Your answer should consist only of the lines below from the one with "Instruction: Click external" through the one with "Given: Set laser brightness level to +2", copied exactly.

(Material for the task)

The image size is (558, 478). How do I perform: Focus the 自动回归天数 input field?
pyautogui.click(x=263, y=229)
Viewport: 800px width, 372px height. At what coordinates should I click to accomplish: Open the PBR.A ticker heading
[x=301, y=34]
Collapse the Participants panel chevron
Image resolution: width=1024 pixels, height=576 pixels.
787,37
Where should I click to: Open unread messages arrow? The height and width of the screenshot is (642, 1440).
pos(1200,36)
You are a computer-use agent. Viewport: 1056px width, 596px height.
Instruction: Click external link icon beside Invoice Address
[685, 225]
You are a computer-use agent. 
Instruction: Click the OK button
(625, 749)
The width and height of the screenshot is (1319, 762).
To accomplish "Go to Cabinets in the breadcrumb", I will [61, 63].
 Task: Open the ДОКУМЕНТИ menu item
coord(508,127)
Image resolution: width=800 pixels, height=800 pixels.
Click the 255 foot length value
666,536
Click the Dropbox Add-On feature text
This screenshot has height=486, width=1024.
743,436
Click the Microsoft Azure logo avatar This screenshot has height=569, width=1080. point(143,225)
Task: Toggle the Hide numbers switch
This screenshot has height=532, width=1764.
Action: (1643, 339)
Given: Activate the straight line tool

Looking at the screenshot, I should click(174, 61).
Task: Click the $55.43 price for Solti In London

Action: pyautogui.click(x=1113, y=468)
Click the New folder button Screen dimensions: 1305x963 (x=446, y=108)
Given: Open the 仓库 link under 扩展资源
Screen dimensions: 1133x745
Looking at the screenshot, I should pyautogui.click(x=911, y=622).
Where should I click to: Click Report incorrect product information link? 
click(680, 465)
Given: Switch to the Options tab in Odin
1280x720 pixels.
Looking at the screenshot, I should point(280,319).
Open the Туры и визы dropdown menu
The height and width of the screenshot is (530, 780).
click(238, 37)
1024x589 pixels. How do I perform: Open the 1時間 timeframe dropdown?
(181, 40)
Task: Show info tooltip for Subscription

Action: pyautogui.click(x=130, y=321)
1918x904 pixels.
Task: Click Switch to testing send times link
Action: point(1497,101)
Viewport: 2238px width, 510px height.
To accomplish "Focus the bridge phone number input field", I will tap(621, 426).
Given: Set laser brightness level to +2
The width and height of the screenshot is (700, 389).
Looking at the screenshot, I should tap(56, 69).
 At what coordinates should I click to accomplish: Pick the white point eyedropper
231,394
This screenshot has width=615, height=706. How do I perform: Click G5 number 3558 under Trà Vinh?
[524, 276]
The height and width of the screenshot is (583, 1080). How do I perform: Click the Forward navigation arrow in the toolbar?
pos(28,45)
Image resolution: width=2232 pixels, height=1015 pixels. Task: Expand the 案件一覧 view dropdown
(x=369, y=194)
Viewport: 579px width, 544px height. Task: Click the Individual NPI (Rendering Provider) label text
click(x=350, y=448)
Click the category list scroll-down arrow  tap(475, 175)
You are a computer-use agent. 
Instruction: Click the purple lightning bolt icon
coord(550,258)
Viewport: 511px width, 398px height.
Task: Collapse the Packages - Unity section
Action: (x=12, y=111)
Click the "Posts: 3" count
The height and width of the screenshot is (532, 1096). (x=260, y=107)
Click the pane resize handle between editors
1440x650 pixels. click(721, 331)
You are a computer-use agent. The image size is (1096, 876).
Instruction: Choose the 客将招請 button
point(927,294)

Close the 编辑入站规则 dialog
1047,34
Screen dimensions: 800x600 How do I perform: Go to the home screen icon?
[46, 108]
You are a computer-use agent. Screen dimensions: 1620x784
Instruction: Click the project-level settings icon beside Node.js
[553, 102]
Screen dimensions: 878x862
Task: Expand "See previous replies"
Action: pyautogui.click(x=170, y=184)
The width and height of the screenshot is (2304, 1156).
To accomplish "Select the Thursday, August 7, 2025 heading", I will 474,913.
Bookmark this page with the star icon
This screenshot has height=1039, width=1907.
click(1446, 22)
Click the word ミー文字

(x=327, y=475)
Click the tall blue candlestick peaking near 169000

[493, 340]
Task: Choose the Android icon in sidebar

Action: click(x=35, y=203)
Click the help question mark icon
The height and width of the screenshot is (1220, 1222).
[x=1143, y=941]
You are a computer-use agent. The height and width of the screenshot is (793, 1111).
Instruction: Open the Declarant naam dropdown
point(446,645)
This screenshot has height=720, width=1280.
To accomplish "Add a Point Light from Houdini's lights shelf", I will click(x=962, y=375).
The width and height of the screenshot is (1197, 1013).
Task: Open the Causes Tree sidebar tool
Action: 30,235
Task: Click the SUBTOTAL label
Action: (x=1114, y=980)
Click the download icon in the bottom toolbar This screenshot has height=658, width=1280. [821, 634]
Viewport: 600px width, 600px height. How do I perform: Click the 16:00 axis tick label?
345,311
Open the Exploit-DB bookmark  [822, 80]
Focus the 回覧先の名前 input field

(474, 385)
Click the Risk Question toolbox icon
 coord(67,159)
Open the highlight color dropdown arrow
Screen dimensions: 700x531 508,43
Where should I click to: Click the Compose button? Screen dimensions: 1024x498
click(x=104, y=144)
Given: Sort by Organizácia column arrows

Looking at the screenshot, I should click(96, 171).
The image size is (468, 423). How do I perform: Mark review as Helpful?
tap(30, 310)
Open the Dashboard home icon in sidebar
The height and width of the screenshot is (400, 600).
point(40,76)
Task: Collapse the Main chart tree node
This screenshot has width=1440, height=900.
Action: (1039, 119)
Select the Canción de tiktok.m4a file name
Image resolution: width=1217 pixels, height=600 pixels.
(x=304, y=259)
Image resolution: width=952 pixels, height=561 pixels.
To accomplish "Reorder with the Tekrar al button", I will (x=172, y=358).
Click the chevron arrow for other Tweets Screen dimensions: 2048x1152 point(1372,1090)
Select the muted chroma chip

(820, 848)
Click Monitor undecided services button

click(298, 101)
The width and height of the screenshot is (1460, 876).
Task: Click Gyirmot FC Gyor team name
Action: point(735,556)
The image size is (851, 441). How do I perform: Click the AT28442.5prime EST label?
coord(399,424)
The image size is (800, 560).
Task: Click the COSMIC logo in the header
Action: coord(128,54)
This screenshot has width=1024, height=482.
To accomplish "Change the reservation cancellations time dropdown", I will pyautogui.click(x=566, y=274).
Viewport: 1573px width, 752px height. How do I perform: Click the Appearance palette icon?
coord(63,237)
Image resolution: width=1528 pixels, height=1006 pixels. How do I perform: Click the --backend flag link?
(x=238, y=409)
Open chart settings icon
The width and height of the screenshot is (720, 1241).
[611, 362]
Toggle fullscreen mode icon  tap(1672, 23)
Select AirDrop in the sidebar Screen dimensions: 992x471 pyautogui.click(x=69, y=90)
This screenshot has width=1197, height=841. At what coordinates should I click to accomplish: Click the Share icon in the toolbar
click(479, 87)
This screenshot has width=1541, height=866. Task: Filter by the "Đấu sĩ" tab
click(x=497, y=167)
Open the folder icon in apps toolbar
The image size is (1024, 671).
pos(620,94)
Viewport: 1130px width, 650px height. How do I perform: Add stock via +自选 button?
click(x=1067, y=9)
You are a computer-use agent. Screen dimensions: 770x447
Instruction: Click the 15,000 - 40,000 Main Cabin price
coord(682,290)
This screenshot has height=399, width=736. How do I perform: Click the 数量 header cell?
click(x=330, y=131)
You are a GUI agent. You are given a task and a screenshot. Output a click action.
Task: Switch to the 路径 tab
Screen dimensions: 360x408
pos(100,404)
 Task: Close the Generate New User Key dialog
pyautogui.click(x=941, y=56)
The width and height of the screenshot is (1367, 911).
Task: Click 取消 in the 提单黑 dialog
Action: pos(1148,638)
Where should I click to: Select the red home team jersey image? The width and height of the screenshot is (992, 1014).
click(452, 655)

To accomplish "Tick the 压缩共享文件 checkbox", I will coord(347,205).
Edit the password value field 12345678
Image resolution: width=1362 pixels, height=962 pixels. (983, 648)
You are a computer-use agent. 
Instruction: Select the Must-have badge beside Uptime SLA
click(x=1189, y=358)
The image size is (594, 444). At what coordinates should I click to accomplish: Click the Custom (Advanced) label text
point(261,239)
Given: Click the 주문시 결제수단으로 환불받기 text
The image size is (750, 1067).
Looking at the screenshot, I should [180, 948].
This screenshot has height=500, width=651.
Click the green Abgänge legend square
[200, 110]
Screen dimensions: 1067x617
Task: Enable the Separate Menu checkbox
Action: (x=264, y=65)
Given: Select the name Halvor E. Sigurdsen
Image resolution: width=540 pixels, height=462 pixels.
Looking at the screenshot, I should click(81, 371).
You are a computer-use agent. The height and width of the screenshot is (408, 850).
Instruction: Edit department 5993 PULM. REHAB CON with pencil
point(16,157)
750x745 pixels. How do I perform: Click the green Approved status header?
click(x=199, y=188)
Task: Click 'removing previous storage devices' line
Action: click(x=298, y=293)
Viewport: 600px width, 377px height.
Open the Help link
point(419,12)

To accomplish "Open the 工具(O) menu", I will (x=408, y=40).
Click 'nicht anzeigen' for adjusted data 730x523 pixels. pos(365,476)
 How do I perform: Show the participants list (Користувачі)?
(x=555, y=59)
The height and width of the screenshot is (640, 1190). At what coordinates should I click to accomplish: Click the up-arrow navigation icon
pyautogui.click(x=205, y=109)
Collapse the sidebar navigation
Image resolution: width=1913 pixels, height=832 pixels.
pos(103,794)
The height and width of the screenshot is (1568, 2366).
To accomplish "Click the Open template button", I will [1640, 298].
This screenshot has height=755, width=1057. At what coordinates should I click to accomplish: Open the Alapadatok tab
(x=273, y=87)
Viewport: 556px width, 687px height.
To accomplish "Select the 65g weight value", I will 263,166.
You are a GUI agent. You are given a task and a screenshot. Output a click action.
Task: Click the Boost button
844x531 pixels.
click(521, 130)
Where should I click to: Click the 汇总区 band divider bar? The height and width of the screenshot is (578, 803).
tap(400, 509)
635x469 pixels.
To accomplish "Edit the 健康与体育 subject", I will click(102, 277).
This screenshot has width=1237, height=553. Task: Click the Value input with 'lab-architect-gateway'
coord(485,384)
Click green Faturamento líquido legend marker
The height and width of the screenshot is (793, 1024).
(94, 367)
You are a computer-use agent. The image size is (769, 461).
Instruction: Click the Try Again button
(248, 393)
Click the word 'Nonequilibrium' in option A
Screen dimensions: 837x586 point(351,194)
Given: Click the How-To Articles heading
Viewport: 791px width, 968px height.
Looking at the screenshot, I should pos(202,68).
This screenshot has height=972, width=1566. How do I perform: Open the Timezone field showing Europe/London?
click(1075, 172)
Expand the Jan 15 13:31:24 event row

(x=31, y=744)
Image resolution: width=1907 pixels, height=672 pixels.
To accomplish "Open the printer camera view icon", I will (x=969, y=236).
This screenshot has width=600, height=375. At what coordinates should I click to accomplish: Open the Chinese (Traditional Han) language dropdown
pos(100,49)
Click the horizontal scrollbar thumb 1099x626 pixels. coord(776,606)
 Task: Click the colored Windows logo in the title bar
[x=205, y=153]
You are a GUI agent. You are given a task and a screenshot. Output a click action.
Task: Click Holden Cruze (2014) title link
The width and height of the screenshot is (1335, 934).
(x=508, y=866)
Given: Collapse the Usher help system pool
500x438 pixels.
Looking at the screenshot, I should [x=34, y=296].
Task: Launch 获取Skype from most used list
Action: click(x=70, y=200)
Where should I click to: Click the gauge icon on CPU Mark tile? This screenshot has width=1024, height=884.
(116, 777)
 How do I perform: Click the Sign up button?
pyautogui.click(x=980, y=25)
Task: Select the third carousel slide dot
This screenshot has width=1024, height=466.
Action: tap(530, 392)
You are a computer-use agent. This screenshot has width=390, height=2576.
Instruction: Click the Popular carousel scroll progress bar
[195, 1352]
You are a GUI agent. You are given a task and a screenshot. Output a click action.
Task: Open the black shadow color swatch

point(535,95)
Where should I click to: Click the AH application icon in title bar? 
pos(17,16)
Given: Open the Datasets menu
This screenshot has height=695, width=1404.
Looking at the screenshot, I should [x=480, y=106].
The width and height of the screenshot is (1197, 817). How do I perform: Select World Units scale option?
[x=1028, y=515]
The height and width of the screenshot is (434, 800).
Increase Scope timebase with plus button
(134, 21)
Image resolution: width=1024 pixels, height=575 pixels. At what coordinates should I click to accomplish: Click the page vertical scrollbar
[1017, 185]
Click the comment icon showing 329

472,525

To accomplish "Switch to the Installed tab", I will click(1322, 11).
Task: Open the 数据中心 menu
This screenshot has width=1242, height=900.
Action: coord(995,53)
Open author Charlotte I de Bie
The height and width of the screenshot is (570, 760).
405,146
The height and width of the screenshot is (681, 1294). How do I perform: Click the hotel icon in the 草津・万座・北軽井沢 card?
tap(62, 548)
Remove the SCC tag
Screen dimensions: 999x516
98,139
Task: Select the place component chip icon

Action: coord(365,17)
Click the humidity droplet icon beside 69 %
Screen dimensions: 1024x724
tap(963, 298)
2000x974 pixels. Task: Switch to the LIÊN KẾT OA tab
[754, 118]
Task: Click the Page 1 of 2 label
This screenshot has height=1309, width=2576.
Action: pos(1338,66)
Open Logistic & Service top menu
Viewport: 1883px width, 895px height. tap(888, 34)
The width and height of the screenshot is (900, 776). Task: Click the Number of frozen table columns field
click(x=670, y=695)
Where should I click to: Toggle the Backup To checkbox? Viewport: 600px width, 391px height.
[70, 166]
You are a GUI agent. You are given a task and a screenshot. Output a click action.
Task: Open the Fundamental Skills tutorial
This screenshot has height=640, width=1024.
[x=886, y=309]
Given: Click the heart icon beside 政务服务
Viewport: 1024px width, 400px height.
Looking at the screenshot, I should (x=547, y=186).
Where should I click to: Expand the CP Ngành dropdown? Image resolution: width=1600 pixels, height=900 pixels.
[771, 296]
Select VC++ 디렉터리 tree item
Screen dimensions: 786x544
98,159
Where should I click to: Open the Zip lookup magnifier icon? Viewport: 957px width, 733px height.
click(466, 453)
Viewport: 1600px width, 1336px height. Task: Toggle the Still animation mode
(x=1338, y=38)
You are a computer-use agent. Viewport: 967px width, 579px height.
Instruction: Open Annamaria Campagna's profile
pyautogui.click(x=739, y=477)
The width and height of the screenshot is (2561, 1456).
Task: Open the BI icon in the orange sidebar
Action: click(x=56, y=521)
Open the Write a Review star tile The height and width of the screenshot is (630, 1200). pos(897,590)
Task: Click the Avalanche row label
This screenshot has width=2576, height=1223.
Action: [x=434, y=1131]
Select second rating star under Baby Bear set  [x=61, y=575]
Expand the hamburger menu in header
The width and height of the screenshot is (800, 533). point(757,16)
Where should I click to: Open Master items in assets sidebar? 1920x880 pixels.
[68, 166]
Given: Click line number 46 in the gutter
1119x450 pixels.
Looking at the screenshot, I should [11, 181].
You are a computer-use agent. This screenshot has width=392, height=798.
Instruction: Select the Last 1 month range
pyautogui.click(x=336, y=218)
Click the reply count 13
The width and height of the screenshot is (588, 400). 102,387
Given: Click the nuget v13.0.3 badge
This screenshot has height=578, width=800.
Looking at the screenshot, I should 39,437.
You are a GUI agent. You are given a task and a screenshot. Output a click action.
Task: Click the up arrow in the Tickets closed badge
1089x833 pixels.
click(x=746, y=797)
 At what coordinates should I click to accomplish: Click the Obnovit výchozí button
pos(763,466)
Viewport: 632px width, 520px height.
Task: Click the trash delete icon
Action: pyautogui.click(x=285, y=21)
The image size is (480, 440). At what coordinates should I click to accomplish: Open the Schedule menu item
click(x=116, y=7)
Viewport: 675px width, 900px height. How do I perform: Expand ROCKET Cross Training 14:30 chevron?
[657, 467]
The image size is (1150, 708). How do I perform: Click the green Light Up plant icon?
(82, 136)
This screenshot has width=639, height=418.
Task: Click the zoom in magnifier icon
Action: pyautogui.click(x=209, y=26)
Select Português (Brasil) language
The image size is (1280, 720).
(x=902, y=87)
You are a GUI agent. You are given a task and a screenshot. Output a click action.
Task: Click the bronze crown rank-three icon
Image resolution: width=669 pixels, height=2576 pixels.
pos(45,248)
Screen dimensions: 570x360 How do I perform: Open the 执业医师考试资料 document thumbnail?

(End Material for the task)

▶ Solution to this exercise:
Instruction: Click external link icon beside Invoice Address
[685, 225]
You are a computer-use agent. 
Instruction: Click the OK button
(625, 749)
The width and height of the screenshot is (1319, 762).
To accomplish "Go to Cabinets in the breadcrumb", I will [61, 63].
 Task: Open the ДОКУМЕНТИ menu item
coord(508,127)
Image resolution: width=800 pixels, height=800 pixels.
Click the 255 foot length value
666,536
Click the Dropbox Add-On feature text
This screenshot has height=486, width=1024.
743,436
Click the Microsoft Azure logo avatar This screenshot has height=569, width=1080. point(143,225)
Task: Toggle the Hide numbers switch
This screenshot has height=532, width=1764.
Action: (1643, 339)
Given: Activate the straight line tool

Looking at the screenshot, I should click(174, 61).
Task: Click the $55.43 price for Solti In London

Action: pyautogui.click(x=1113, y=468)
Click the New folder button Screen dimensions: 1305x963 (x=446, y=108)
Given: Open the 仓库 link under 扩展资源
Screen dimensions: 1133x745
Looking at the screenshot, I should pyautogui.click(x=911, y=622).
Where should I click to: Click Report incorrect product information link? 
click(680, 465)
Given: Switch to the Options tab in Odin
1280x720 pixels.
Looking at the screenshot, I should point(280,319).
Open the Туры и визы dropdown menu
The height and width of the screenshot is (530, 780).
click(238, 37)
1024x589 pixels. How do I perform: Open the 1時間 timeframe dropdown?
(181, 40)
Task: Show info tooltip for Subscription

Action: pyautogui.click(x=130, y=321)
1918x904 pixels.
Task: Click Switch to testing send times link
Action: point(1497,101)
Viewport: 2238px width, 510px height.
To accomplish "Focus the bridge phone number input field", I will tap(621, 426).
Given: Set laser brightness level to +2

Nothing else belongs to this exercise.